US stocks declined sharply on Monday after new developments pointed to a worsening of the COVID-19 pandemic. The Dow Jones closed at 28,195.42 on Monday, 410.89 points lower than it opened; the Nasdaq fell by 192.67 points to close at 11,478.88, and the S&P 500 declined by 56.89 points, closing at 3,426.92.
“The 48 only relates to if we want to get it done before the election, which we do,” Pelosi told ABC’s This Week on Sunday. “But we’re saying to them we have to freeze the design on some of these things. Are we going with it or not? And what is the language.”
However, Senate Majority Leader Mitch McConnell (R-KY) has said that while the Senate may vote on some measures later this week, including a stand-alone Paycheck Protection Program bill, he remained cool to the much larger bill sought by Democrats.
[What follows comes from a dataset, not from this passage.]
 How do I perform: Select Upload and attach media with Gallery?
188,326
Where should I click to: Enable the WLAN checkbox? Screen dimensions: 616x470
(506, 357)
“The way we’ve rallied [off the March lows] has been by expecting better cyclical news in terms of a vaccine, the Federal Reserve being very easy and [fiscal] stimulus,” Wren said. “I think all three of those are very important and we’ve got one leg that’s been pulled out or, at least, it’s wobbly.”
According to data from the US Centers for Disease Control and Prevention, the US has recorded 387,692 new cases of COVID-19 in the last seven days, including more than 47,000 new cases on Sunday alone. Meanwhile, Europe is registering roughly 97,000 new cases per day, a 44% spike from last week.